Man musste auch feststellen das eine kontinuierliche Aus- und Fortbildung für die Einsatzleiter notwendig ist.
Deshalb wurde von dem damaligen Kreiskolonnenführer Wiegand Beinke und dem Leiter Rettungsdienst Peter Seiboth der Arbeitskreis Einsatzleitung gegründet.
Zehn Jahre lang lag die Führung des Arbeitskreises in den Händen von Peter Seiboth. Durch kontinuierliche Fortbildung konnte somit ein fester Stamm gut ausgebildeter Einsatzleiter geschaffen werden.
Als im Jahre 1999 eine neue Richtlinie zur Bewältigung eines Massenanfalls von Verletzten herauskam, wurden auch Neuerungen im Arbeitskreis notwendig.

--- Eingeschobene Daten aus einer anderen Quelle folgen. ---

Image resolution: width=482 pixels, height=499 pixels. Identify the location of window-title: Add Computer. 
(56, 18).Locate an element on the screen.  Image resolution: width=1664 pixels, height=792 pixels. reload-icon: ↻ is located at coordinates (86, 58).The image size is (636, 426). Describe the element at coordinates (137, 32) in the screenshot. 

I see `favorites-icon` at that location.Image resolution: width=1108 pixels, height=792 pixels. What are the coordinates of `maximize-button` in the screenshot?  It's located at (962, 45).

Peter Seiboth übergab den Vorsitz an seinen Nachfolger Martin Schmidt. Weiterhin wurde der Arbeitskreis Einsatzleitung von der Vorstandschaft des Kreisverbandes damit beauftragt
a) die Fortbildung der OrgL
b) die Aus- und Fortbildung der Einsatzleiter Rettungsdienst
c) die Aus- und Fortbildung der Schnell-Einsatz-Gruppen
zu koordinieren und durchzuführen.
Ebenfalls wurde der Arbeitskreis damit beauftragt Konzepte zur Bewältigung von Großschadenslagen in unserem Landkreis auszuarbeiten und umzusetzen.
Durch diese Aufgabenzuweisung wird versucht im gesamten Landkreis ein einheitliches System zu errichten und eine qualitativ hochwertige Versorgung auch in Großschadenslagen zu erreichen.